▶ TASK DETAILS
Recast the lines of the listing, from the line containing "The height and width of the screenshot is (371, 381)." through the line containing "click(553, 128)", inclusive, as a Markdown table with columns named Entry and Content. Put a running number in Entry and the line itself in Content, and skip any blank lines.

──────── DATA PROVIDED

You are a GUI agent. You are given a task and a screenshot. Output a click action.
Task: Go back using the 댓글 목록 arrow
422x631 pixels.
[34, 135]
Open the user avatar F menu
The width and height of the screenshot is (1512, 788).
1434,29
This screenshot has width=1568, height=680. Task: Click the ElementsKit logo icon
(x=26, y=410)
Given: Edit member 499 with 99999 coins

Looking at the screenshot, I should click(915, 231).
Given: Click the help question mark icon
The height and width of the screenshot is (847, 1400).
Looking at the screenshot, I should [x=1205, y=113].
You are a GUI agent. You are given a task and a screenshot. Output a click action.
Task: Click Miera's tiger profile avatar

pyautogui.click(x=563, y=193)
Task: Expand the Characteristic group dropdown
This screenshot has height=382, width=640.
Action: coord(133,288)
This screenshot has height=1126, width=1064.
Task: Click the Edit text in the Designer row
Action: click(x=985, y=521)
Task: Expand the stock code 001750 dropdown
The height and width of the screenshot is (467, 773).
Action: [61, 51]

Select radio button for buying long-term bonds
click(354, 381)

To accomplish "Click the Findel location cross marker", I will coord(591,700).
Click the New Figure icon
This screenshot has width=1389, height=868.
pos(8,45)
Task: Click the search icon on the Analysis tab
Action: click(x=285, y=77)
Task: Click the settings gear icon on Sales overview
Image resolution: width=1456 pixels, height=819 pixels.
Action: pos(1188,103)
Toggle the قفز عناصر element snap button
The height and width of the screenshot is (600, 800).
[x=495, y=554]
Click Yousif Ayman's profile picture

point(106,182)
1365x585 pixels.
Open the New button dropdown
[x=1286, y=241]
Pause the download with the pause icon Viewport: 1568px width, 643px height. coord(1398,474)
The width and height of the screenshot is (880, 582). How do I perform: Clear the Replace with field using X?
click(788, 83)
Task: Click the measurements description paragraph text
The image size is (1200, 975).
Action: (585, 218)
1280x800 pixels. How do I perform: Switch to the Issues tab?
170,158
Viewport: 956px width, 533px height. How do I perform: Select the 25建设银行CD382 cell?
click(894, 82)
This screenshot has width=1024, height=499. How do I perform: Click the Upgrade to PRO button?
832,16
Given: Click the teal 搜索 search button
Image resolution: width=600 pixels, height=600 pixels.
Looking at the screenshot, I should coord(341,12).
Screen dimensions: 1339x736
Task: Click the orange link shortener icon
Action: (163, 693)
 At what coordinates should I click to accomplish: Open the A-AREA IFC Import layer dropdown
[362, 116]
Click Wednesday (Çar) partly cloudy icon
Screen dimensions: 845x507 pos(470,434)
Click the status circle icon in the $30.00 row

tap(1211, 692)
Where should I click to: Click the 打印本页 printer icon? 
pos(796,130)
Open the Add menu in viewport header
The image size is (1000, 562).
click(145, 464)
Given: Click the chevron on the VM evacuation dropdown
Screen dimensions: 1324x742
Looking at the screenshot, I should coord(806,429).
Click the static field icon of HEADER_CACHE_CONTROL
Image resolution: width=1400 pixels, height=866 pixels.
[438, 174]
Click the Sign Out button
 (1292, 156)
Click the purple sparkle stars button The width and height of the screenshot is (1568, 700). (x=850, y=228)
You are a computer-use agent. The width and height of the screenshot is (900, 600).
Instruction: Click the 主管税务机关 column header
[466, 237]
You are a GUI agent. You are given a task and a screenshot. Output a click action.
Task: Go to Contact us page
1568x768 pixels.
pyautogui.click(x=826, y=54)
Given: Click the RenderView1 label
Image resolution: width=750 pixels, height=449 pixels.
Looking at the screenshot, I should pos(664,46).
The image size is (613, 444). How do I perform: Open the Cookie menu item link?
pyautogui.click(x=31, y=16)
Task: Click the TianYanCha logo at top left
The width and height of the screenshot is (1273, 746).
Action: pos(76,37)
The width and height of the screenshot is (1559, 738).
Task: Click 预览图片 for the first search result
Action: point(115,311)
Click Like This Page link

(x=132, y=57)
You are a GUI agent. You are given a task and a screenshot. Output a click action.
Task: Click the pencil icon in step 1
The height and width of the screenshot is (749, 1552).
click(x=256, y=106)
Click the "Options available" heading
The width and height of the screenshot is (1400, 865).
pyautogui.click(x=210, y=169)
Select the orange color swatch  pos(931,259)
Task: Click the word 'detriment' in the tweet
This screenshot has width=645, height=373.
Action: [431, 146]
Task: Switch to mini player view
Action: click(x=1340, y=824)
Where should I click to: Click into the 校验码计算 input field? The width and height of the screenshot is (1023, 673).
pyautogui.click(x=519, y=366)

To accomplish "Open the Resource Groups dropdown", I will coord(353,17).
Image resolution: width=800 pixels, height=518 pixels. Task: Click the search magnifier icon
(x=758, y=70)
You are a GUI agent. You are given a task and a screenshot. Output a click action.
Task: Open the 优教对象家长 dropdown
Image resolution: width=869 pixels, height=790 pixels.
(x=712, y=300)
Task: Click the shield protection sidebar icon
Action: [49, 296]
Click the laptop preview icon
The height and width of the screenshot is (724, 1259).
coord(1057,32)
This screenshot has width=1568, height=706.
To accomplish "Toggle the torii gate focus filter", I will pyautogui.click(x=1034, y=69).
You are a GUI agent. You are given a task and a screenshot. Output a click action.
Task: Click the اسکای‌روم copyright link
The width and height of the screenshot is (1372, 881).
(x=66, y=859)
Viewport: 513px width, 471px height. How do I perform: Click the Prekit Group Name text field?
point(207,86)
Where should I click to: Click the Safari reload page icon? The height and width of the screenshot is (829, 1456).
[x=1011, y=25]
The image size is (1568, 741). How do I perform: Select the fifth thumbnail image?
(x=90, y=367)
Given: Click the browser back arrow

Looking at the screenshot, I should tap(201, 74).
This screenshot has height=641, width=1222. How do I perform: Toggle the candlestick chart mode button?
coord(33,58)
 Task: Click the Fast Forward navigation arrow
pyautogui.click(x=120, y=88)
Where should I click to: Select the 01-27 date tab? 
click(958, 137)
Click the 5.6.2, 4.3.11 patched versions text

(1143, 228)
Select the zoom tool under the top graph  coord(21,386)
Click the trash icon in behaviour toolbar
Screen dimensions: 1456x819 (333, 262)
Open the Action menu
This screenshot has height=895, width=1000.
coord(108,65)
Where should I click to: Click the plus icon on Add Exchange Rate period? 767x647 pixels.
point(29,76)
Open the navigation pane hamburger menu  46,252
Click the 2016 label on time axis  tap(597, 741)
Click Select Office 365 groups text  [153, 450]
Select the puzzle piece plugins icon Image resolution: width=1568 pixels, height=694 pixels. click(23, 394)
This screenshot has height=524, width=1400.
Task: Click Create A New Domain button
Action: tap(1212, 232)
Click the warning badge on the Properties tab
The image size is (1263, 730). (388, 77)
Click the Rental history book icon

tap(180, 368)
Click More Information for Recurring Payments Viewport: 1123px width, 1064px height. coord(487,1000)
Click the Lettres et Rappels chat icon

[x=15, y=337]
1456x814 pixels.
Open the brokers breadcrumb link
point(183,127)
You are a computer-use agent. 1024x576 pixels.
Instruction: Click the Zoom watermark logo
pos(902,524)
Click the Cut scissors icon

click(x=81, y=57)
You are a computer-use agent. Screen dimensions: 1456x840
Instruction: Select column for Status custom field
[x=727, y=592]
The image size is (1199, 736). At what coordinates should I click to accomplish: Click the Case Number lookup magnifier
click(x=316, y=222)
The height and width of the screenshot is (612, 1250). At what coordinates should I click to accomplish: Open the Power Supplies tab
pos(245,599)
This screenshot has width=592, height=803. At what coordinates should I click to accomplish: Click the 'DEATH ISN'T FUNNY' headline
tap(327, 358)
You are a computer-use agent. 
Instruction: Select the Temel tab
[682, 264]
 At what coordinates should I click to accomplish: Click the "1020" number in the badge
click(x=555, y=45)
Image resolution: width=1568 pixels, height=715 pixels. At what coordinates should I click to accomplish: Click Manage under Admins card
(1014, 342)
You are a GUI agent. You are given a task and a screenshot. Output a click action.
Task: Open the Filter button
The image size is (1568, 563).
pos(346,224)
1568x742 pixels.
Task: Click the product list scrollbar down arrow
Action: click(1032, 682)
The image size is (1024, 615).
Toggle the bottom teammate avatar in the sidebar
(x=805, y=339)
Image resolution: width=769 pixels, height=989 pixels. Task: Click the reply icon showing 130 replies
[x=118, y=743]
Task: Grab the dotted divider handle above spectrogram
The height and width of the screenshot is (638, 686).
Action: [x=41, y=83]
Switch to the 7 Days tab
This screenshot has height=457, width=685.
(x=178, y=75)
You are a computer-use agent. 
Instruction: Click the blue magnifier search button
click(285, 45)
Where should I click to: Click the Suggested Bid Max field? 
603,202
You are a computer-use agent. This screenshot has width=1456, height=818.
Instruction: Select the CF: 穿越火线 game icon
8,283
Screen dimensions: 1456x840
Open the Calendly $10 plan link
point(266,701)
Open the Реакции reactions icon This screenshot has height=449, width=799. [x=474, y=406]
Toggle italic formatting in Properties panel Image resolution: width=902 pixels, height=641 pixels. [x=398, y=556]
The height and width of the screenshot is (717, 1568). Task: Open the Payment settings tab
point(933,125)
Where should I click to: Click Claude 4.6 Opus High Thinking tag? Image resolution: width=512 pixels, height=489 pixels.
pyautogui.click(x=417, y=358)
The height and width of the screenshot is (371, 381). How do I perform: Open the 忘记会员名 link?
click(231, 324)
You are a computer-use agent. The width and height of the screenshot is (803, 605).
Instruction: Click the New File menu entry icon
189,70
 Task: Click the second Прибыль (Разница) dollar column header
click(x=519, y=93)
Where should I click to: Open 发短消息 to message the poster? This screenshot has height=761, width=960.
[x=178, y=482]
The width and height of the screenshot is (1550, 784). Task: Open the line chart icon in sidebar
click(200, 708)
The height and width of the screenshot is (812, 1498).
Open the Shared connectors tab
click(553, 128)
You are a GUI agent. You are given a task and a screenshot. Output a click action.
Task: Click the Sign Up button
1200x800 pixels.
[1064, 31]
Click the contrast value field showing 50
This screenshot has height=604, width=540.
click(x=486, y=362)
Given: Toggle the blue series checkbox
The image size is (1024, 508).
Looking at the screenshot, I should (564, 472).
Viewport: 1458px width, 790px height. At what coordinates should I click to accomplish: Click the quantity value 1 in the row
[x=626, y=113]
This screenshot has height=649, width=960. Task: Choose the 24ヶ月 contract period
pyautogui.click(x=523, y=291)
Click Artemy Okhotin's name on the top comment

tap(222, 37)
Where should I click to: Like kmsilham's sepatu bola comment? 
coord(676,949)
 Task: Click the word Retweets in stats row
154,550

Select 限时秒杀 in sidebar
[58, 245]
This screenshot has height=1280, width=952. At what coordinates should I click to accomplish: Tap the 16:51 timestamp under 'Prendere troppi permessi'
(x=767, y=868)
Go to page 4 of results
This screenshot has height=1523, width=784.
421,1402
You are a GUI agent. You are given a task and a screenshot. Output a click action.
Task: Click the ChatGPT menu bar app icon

────────────────

▶ RIGHT ANSWER
| Entry | Content |
|---|---|
| 1 | The height and width of the screenshot is (371, 381). How do I perform: Open the 忘记会员名 link? |
| 2 | click(231, 324) |
| 3 | You are a computer-use agent. The width and height of the screenshot is (803, 605). |
| 4 | Instruction: Click the New File menu entry icon |
| 5 | 189,70 |
| 6 |  Task: Click the second Прибыль (Разница) dollar column header |
| 7 | click(x=519, y=93) |
| 8 | Where should I click to: Open 发短消息 to message the poster? This screenshot has height=761, width=960. |
| 9 | [x=178, y=482] |
| 10 | The width and height of the screenshot is (1550, 784). Task: Open the line chart icon in sidebar |
| 11 | click(200, 708) |
| 12 | The height and width of the screenshot is (812, 1498). |
| 13 | Open the Shared connectors tab |
| 14 | click(553, 128) |